Sunday, 10 January 2016

8 Practical Examples Of TR Command In Unix/Linux

It is an abbreviation of translate or transliterate, indicating its operation of replacing or removing specific characters in its input data set. The utility reads a byte stream from its standard input and writes the result to the standard output.As arguments, it takes two sets of characters (generally of the same length), and replaces occurrences of the characters in the first set with the corresponding elements from the second set. We will see it in details.

SYTAX:

$ man tr
TR(1)                                                               

NAME

       tr - translate or delete characters
SYNOPSIS
       tr [OPTION]... SET1 [SET2]
DESCRIPTION
       Translate, squeeze, and/or delete characters from standard          input, writing to standard output.
       -c, -C, --complement
              use the complement of SET1
       -d, --delete
              delete characters in SET1, do not translate
       -s, --squeeze-repeats
              replace each input sequence of a repeated character                 that is listed in SET1 with a single occurrence of                   that character

What is this ? no worries, we will see all with the help of examples.

1. Replace the characters

$ echo "Unix Systems are Unique" | tr "U" "L"
Output: tr command has replaced U with L because it has matched with the criteria.
Lnix Systems are Lnique

2. Replace all the characters other than matched

$ echo "Unix Systems are Unique" | tr -c "U" "*"
Output: tr command has replaced everything with * except U because it has matched with the criteria.
U****************U******

3. Delete all the matching characters

$ echo "Unix Systems are Unique" | tr -d "U" 

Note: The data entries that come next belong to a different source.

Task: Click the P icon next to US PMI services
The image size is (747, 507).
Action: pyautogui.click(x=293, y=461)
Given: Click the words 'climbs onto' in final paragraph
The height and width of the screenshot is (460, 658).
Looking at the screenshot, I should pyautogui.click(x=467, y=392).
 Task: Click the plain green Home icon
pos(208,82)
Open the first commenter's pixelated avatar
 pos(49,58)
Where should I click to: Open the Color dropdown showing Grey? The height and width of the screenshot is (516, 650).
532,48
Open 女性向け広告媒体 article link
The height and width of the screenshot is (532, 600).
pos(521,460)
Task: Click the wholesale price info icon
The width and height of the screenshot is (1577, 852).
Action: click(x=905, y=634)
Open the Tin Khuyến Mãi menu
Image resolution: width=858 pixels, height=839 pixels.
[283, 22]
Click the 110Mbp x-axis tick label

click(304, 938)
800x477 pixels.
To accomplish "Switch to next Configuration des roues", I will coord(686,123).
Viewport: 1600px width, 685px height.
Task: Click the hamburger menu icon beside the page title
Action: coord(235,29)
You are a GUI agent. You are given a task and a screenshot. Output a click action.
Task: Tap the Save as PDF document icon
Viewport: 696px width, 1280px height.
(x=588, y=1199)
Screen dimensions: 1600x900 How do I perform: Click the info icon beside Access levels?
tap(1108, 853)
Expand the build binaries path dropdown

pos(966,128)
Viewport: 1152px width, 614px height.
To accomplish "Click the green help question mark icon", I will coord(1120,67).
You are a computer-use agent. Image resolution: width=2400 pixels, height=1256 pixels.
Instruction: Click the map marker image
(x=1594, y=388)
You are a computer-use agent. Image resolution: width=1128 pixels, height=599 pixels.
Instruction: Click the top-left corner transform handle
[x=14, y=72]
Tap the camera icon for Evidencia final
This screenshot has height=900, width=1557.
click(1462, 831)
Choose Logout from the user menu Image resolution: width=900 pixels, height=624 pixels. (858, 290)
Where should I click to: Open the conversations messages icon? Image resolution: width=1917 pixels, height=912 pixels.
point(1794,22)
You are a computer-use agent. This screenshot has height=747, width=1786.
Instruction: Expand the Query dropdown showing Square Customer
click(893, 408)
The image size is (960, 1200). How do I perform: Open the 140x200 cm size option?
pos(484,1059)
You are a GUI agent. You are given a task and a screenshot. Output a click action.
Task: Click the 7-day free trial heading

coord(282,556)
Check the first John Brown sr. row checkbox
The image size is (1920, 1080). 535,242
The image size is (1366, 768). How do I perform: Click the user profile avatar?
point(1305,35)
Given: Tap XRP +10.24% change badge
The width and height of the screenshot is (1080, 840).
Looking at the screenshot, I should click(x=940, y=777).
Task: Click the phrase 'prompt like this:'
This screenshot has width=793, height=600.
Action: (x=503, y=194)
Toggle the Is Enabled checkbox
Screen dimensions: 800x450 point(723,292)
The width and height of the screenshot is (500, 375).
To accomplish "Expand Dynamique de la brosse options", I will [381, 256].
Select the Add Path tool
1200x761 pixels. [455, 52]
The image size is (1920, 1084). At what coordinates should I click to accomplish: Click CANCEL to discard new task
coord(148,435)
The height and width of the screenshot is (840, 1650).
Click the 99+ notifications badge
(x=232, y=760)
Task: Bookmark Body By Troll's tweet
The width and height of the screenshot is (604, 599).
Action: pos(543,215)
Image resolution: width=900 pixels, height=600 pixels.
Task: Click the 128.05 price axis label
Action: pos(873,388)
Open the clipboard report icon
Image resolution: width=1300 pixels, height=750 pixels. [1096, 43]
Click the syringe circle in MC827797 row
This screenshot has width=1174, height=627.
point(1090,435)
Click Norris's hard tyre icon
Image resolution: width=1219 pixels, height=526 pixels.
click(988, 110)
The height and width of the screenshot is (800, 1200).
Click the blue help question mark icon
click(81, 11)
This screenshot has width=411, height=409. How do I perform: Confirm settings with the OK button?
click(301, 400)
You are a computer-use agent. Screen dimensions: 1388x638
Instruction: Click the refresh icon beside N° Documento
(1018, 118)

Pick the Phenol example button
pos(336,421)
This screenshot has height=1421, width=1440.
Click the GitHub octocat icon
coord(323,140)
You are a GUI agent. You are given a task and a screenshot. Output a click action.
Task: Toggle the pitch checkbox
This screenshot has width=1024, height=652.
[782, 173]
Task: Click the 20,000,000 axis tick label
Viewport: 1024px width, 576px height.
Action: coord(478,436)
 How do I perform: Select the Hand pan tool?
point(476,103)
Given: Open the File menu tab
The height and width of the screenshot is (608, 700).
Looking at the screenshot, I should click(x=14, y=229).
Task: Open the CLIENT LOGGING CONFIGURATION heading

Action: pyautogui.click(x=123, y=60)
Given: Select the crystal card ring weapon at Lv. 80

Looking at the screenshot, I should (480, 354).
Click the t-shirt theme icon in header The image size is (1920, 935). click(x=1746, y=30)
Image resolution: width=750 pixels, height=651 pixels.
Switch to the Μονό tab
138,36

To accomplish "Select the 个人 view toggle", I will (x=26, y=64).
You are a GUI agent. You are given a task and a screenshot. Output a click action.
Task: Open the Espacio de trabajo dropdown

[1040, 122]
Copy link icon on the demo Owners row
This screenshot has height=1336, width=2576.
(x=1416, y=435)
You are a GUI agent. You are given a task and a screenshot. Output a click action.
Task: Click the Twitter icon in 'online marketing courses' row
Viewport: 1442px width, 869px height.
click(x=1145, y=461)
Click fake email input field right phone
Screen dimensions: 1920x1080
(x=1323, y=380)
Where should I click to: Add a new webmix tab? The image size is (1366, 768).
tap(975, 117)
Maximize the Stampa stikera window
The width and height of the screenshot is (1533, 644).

Output: tr has deleted U from the input data.
nix Systems are nique

4. Delete all the non-matching character

$ echo "Unix Systems are Unique" | tr -cd "U"
Output: tr has delete everything which has not matched with "U". This is because of -c switch.
UU

5. How to replace repetitive occurrence of a pattern with single occurrence

$ echo "Unix@@@System" | tr -s "@"
Output:
Unix@System

$ echo "Unix@@@System" | tr -s "@" " "
Output:
Unix System

You might be thinking that we can do the same without using any switch, let see one example without -s switch

$ echo "Unix@@@System" | tr "@" "#"
Output:
Unix###System


Observe the output, here tr has replaced each occurrence of @ with # that is not our requirement. Our requirement is to replace the repetitive character with single occurrence which can be done by using -s switch.

6. Lower case to upper case

$ echo "Uinx is Awesome" | tr "[:lower:]" "[:upper:]"
Output: tr has used the class notation and converted lower case input data into upper case.
UINX IS AWESOME

We can write the same as below using range expression.

$ echo "Uinx is Awesome" | tr "[a-z]" "[A-Z]"

7. Upper case to lower case

$ echo "UINX IS AWESOME" | tr "[:upper:]" "[:lower:]"
Output: tr has used the class notation and converted upper case input data into lower case.
uinx is awesome 

We can write the same as below using range expression.

$ echo "Uinx is Awesome" | tr "[A-Z]" "[a-z]"

8. How to replace the text in a file

$ tr "unix" "Unix" <F_Input_File.txt

[OR]

$ tr "unix" "Unix" <F_Input_File.txt > F_Output_File.txt

[OR]

$ cat F_Input_File.txt | tr "unix" "Unix" > F_Output_File.txt 

Output: It will replace every unix with Unix in the file F_Input_File.txt


Conclusion: tr command is very hand to manipulate the data. It can be used to validate the data by converting it in lower or upper. We can remove unnecessary repetitive characters and make our data more authentic.